(Tarefas a fazer)
1. Responda às perguntas sobre o texto a respeito de Gonzaga e Marília:
(a) Que idade tinha Maria Doroteia quando Gonzaga chegou a Vila Rica?
(b) Que nome poético Gonzaga dava a si mesmo nas liras?
(c) Quem denunciou a Inconfidência Mineira, e em que data?
2. Reescreva o trecho do texto sobre Gonzaga e Marília que abre com as palavras que contêm "Naquelas longínquas paragens" e fecha com "os que sinto?", trocando "arado" por "enxada".
3. Diga se cada afirmação concorda com o texto sobre Gonzaga e Marília:
(a) Gonzaga chegou a Vila Rica no fim de 1782.
(b) Gonzaga foi nomeado desembargador da Relação da Bahia em 1789.
(c) O governador de Minas negou a licença para o casamento de Gonzaga.

(Texto de leitura)
=-=-=-=-=
Maria Doroteia era uma moça de 15 anos quando Tomás Antônio Gonzaga veio de Portugal para Vila Rica a fim de assumir o cargo de ouvidor, no fim de 1782. No século XVIII, não era costume as moças e mulheres de famílias distintas saírem desacompanhadas. Por isso, é bem provável que o quase quarentão Gonzaga tenha conhecido e ganhado intimidade com Maria Doroteia enquanto frequentava a casa do seu tio, Bernardo da Silva Ferrão, chefe de considerada família da capital de Minas Gerais. O convidado se enamorou da sobrinha do seu amigo advogado. Uma moça belíssima, pelo retrato que dela fez o poeta.
Naquelas longínquas paragens do Brasil colonial, Gonzaga compôs muitas liras para seduzir sua musa, dando a ela o nome poético de Marília e chamando a si mesmo de Dirceu.

Ando já com o juízo,
Marília, tão perturbado,
Que no mesmo aberto sulco
Meto de novo o arado.
Aqui no centeio pego,
Noutra parte em vão o cego;
Se alguém comigo conversa,
Ou não respondo, ou respondo
Noutra coisa tão diversa,
Que nexo não tem menor.
Que efeitos são os que sinto?
Serão efeitos de Amor?

Minha Marília,
Se tens beleza,
Da natureza
É um favor.
Mas se aos vindouros
Teu nome passa,
É só por graça
Do Deus do amor,
Que, terno, inflama
A mente, o peito
Do teu pastor.

Mesmo diante de sentimento tão arrebatador, algumas questões curiosas pairam no ar. Uma delas é que em 1786 Tomás foi nomeado desembargador da Relação da Bahia, e não é compreensível a presença dele em Minas Gerais ainda em 1789, quando a Inconfidência Mineira foi denunciada. Por que não se casou e foi assumir o seu cargo na Bahia durante todos esses anos? A explicação pode ter relação com seu envolvimento na conspiração contra a Coroa portuguesa. E se Tomás demorou tantos anos no namoro, por que marcou seu casamento às pressas quando soube que estava ameaçado de prisão? O movimento foi denunciado por Joaquim Silvério dos Reis em 15 de março de 1789. Em 20 de abril, Gonzaga procurou o visconde de Barbacena, governador de Minas, e pediu licença para casar-se no dia 30 de maio. O governador concordou e Gonzaga ficou tranquilo, acreditando que, com a desculpa de que estava ocupado com o casamento, escaparia da acusação de participar do movimento.
=-=-=-=-=
(Dados armazenados)
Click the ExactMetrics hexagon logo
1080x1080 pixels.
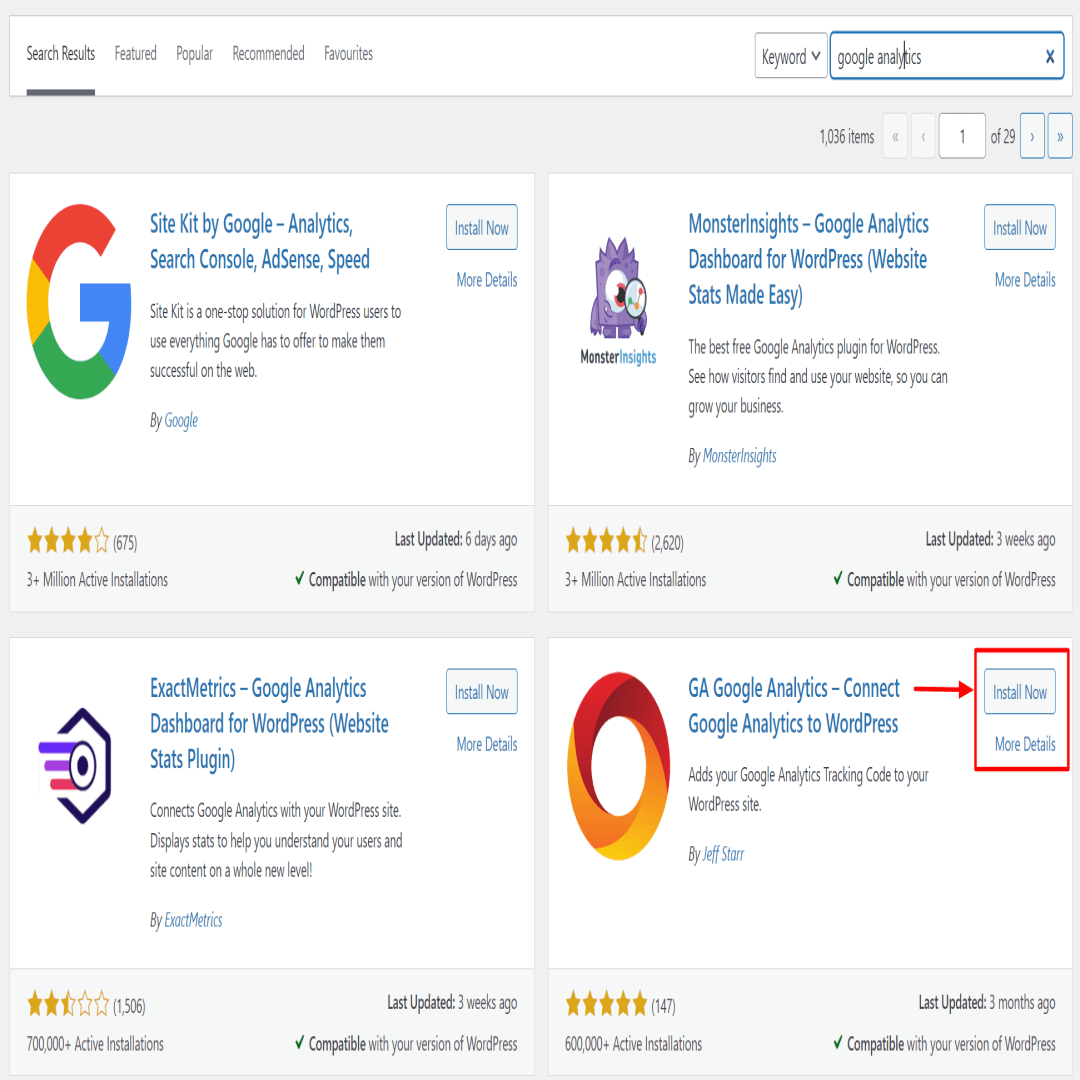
=-=-=-=-=
(Soluções do exercício)
1.
(a) 15 anos.
(b) Dirceu.
(c) Joaquim Silvério dos Reis, em 15 de março de 1789.

2.
Naquelas longínquas paragens do Brasil colonial, Gonzaga compôs muitas liras para seduzir sua musa, dando a ela o nome poético de Marília e chamando a si mesmo de Dirceu.

Ando já com o juízo,
Marília, tão perturbado,
Que no mesmo aberto sulco
Meto de novo o enxada.
Aqui no centeio pego,
Noutra parte em vão o cego;
Se alguém comigo conversa,
Ou não respondo, ou respondo
Noutra coisa tão diversa,
Que nexo não tem menor.
Que efeitos são os que sinto?

3.
(a) Sim: "no fim de 1782".
(b) Não: "em 1786 Tomás foi nomeado desembargador da Relação da Bahia".
(c) Não: "O governador concordou".